Pre-condition: x != null

tree_successor(x):
 if x.right != null:
  return tree_min(x)

 y = x.p
 while y != null and x == y.right:
  x = y
  y = y.p
 return y

Red-Black Trees §

every node is either red or black
the root is black
every leaf (NIL) is black
the children of a red node must be black
for every node $u$ , all simple paths from $u$ to descendent leaves have the same number of black nodes.

properties 4 and 5 together ensure that the tree is “roughly balanced”.

AVL Trees §

Binary search trees that are balanced.

For every node $x$ with a left subtree $l$ and a right subtree $r$ , $|\textrm{height}(r) - \textrm{height}(l)| \leq 1$ . The heights of subtrees $l$ and $r$ differ by at most 1.

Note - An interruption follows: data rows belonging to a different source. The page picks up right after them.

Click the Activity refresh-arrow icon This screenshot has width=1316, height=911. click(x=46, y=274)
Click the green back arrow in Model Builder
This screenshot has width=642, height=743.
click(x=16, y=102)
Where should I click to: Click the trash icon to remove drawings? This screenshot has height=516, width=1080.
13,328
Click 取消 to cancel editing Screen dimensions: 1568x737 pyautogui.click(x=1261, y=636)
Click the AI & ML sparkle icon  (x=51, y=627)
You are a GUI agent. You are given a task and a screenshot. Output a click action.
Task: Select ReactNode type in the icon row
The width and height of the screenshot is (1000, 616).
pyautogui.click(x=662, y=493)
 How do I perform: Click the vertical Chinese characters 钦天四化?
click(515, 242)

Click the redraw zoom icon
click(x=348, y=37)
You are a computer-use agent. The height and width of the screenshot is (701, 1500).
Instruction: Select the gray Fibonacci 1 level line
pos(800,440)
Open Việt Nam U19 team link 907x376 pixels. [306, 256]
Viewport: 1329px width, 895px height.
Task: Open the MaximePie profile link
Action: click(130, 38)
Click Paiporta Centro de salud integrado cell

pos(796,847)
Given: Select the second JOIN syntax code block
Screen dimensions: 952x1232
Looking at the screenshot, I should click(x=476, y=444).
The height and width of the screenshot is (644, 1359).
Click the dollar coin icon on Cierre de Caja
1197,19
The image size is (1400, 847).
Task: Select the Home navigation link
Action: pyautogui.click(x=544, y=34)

Balance factor $\textrm{balance}(x) = \textrm{height}(x.r) - \textrm{height}(x.l)$

B-Trees §

Assumption: each node is stored on a separate disk page.

The branching factor of B trees can be large.

A node with $n$ keys has $n + 1$ children.

A rooted tree:

every node x has attributes
- number of keys stored x.n
- the keys x.key[1] <= x.key[2] <= ... <= x.key[x.n] (ordered)
- boolean value x.leaf
every internal node x has x.n + 1 pointers x.c[1], x.c[2], …, x.c[x.n + 1] to its children
the keys separate the ranges of keys for subtrees
all leaves have the same depth, which is equal to the height h of the tree
a b-tree has a parameter $t \geq 2$ $t \geq 2$ called the minimum degree
- each node (except root) has at least $t - 1$ keys. each internal node (except root) has at least $t$ children.
- each node has at msot $2t - 1$ keys

Consider a non-empty B-tree $T$ with minimum degree $t$ . The height of $T$ is $h$ .

# assumption: x.node has already been read from disk k.key
b_tree_search(x, k):
 i = 1
 while i <= x.n and k > x.key[i]:
  i++

 if i <= x.n and k == x.key[i]:
  return (x, i)
 else if x.leaf:
  return null
 else:
  disk_read(x, c[i])
  return b_tree_search(x.c[i], k)

$O(h)$ reads from disk and $O(t \cdot h)$ running time.

Hash Tables §

Data structure that stores keys with additional satellite data

The universe is small §

Direct address table: array T[0..m-1].

If key k is not present, T[k] = NIL
If key k is present and has value val, T[k] = val

The universe is large; the set $k$ of present keys is small §

Memory: $\Theta(|k|)$

Search: $O(1)$ time in the average case

Components:

table T[0..m-1] where typically $m \llt |U|$
hash function $h : U \rightarrow \{0, 1, \cdots, m - 1\}$ $h : U \to {0, 1, \dots, m - 1}$
- key $k$ hashes to the slot $h(k)$

values stored in T[h(k)]. collisions unavoidable since $m < |U|$ .

chaining: elements that hash to the same value are placed into a linked list.

insert(T, x): insert x at the head of list T[h(x.key)]
search(T, k): search for k in the list T[h(k)]
delete(T, x): delete x from the list T[h(x.key)]

worst case for search: all $n$ keys hash to the same slot. searching will be $\Theta(n)$ .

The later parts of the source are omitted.